Category Archives: Prose & Poetry

Sleepless in Suburbia

Another night of staring at the ceiling
the television button illuminating the room to show the shadows and heaps of laundry waiting to be folded
silent peepers not helping,
as the hum of speeding late night drivers on the parkway filters through the woods
12:45am

The sheet is wrinkled
The pillow is damp
My legs twitch and itch
as a heat rash begins as air bubbles churn through my empty stomach

I should have made a list.
What did I forget? What do I want to forget?
You can do it. Don’t think.

Concentrate on breathing
In and out
What phone calls need to be made tomorrow?
How am I going to make all these deadlines?
There is no balance.
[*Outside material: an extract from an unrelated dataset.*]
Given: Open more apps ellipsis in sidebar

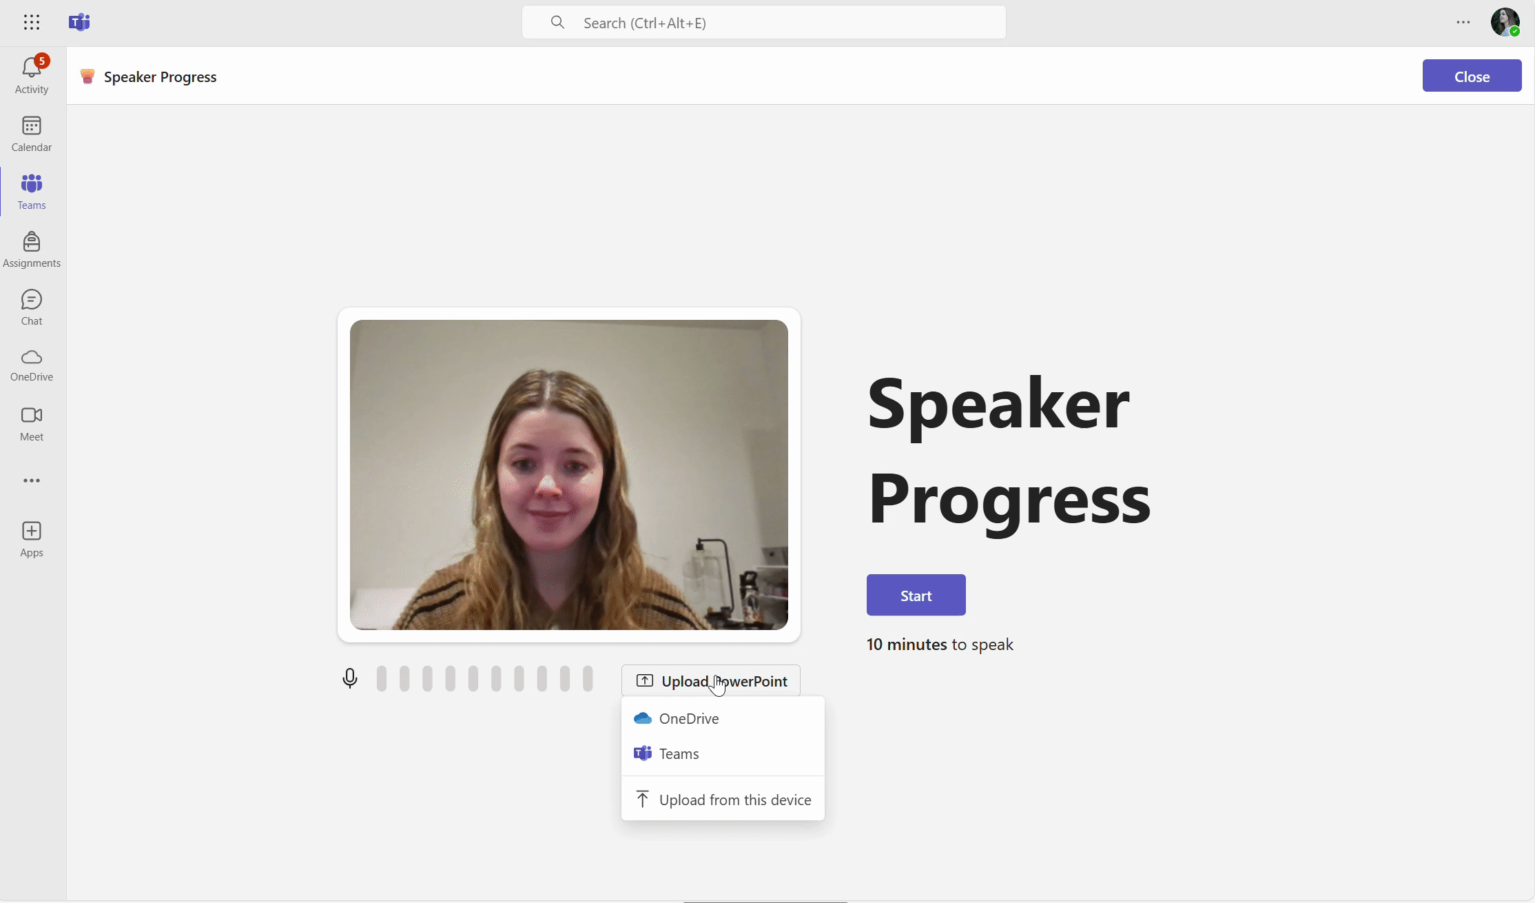Looking at the screenshot, I should point(32,480).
All is out of whack.
Control is an illusion.
Did I put the casserole I made in the freezer
or is it rotting on the kitchen counter?
Why did I say, “Yes”?
Things done and left undone
Let it be.

Breathe.
In and out
Scratch.
Toss.
Turn.
Throw off the blanket.
Maybe a drink
Maybe some Tylenol
Now hives. Time for the Zyrtek
1:30am

Creaking down the hall touching each floorboard that is not tacked tight
The glow of the dishwasher ‘done’ light illuminates the kitchen.
Water drunk. Drugs taken.
Make a list? Triage tomorrow?
Instead, sit in front of the glow of Cities and Knights
One game, two
2:15am

Don’t bump into the luggage in the hall
Toe joints crack
Same wrinkled sheets
Lay back
A steady pattern of breathing from the next pillow
Lay still
Things done and left undone
Let it be.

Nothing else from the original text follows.